Passage:
..........

Here and for the rest of this section, $n_{R}=\boldsymbol{n}(\unicode[STIX]{x1D711}_{0})\boldsymbol{\cdot }\boldsymbol{e}_{R}(\unicode[STIX]{x1D719})$ , $b_{R}=\boldsymbol{b}(\unicode[STIX]{x1D711}_{0})\boldsymbol{\cdot }\boldsymbol{e}_{R}(\unicode[STIX]{x1D719})$ , analogous expressions hold for $n_{z}$ and $b_{z}$ and $X_{1}$ and $Y_{1}$ are understood to be evaluated at $\unicode[STIX]{x1D711}_{0}$ . (The $\boldsymbol{t}(\unicode[STIX]{x1D711}_{0})\boldsymbol{\cdot }(\ldots )$ component of (4.1) yields (2.27).)

Noting the components of the tangent vector in cylindrical coordinates,

(4.3a-c ) $$\begin{eqnarray}t_{R}=\boldsymbol{t}\boldsymbol{\cdot }\boldsymbol{e}_{R}=R_{0}^{\prime }/\ell ^{\prime },\quad t_{\unicode[STIX]{x1D719}}=\boldsymbol{t}\boldsymbol{\cdot }\boldsymbol{e}_{\unicode[STIX]{x1D719}}=R_{0}/\ell ^{\prime },\quad t_{z}=\boldsymbol{t}\boldsymbol{\cdot }\boldsymbol{e}_{z}=z_{0}^{\prime }/\ell ^{\prime },\end{eqnarray}$$

the determinant of the matrix in (4.2) is

(4.4) $$\begin{eqnarray}n_{R}b_{z}-b_{R}n_{z}=-\boldsymbol{n}\times \boldsymbol{b}\boldsymbol{\cdot }\boldsymbol{e}_{\unicode[STIX]{x1D719}}=-\boldsymbol{t}\boldsymbol{\cdot }\boldsymbol{e}_{\unicode[STIX]{x1D719}}=-R_{0}/\ell ^{\prime }.\end{eqnarray}$$

Hence the inverse transformation is

(4.5) $$\begin{eqnarray}\left(\begin{array}{@{}c@{}}R_{1}\\ z_{1}\end{array}\right)=\frac{\ell ^{\prime }}{R_{0}}\left(\begin{array}{@{}cc@{}}-b_{z} & n_{z}\\ b_{R} & -n_{R}\end{array}\right)\left(\begin{array}{@{}c@{}}X_{1}\\ Y_{1}\end{array}\right).\end{eqnarray}$$

This relation enables the solution of the quasi-symmetry equations in the Frenet–Serret basis to be mapped to cylindrical coordinates. Note that by applying (4.5) and (4.4) to (2.24), we obtain (3.6), and so these equations from the Frenet–Serret and cylindrical coordinates analyses are consistent.

..........

Listed entries:
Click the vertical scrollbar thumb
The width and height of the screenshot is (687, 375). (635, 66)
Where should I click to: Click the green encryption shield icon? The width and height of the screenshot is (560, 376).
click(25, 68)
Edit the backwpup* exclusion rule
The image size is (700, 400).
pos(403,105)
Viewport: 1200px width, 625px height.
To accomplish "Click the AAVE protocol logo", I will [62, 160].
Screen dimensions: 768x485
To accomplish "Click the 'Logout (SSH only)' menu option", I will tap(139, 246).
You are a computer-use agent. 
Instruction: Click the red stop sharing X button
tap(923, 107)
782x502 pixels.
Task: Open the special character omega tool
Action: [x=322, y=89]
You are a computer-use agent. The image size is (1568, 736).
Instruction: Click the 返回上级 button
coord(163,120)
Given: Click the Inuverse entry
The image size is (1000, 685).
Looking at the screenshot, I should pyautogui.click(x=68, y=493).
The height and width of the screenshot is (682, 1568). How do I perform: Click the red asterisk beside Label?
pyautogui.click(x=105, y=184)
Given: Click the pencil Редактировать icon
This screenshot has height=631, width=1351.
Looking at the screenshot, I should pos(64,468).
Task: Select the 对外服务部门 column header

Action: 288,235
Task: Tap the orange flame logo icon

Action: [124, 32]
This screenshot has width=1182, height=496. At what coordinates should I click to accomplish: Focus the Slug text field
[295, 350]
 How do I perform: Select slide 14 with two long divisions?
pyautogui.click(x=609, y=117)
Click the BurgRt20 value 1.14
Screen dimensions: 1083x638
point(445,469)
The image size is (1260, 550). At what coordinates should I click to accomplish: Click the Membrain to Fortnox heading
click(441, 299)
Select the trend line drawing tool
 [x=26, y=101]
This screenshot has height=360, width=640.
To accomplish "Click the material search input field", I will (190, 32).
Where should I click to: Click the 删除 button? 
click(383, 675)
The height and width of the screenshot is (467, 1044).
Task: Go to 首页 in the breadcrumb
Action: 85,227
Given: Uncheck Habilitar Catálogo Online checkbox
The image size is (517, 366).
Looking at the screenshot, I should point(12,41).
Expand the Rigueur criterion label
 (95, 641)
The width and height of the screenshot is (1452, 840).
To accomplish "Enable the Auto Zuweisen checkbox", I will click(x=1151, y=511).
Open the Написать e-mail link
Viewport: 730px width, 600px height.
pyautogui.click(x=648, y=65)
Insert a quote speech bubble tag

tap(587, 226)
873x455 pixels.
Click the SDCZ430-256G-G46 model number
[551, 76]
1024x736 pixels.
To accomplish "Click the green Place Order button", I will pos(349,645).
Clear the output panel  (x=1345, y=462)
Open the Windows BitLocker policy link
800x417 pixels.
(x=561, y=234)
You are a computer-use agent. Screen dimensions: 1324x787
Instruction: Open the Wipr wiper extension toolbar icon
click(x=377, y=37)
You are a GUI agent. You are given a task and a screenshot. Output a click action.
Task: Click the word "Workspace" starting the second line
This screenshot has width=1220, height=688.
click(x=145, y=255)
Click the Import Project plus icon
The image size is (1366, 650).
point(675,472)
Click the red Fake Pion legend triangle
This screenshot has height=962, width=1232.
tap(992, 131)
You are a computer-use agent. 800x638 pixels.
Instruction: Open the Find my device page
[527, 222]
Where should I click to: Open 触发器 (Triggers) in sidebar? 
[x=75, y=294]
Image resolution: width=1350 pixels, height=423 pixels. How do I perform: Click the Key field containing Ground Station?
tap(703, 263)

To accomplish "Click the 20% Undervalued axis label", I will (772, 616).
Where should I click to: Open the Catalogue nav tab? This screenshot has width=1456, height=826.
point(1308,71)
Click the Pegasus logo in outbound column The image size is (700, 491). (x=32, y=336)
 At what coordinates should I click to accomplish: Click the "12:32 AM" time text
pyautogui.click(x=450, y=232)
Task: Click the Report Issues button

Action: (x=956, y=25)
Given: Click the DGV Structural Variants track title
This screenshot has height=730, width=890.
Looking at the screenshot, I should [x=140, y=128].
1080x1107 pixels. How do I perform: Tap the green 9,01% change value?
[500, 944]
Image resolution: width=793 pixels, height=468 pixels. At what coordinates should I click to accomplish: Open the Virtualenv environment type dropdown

..........

Task requirements:
A. Restate the paragraph of the passage beginning "This relation enables" more briefly, keeping its main facts.
B. Copy out word for word the stretch of the passage from "Here and for" through "(4.1) yields (2.27).)".

Task answers:
A. This relation allows the solution of the quasi-symmetry equations in the Frenet–Serret basis to be mapped to cylindrical coordinates. Applying (4.5) and (4.4) to (2.24) gives (3.6), so the Frenet–Serret and cylindrical coordinates analyses are consistent.

B.
Here and for the rest of this section, $n_{R}=\boldsymbol{n}(\unicode[STIX]{x1D711}_{0})\boldsymbol{\cdot }\boldsymbol{e}_{R}(\unicode[STIX]{x1D719})$ , $b_{R}=\boldsymbol{b}(\unicode[STIX]{x1D711}_{0})\boldsymbol{\cdot }\boldsymbol{e}_{R}(\unicode[STIX]{x1D719})$ , analogous expressions hold for $n_{z}$ and $b_{z}$ and $X_{1}$ and $Y_{1}$ are understood to be evaluated at $\unicode[STIX]{x1D711}_{0}$ . (The $\boldsymbol{t}(\unicode[STIX]{x1D711}_{0})\boldsymbol{\cdot }(\ldots )$ component of (4.1) yields (2.27).)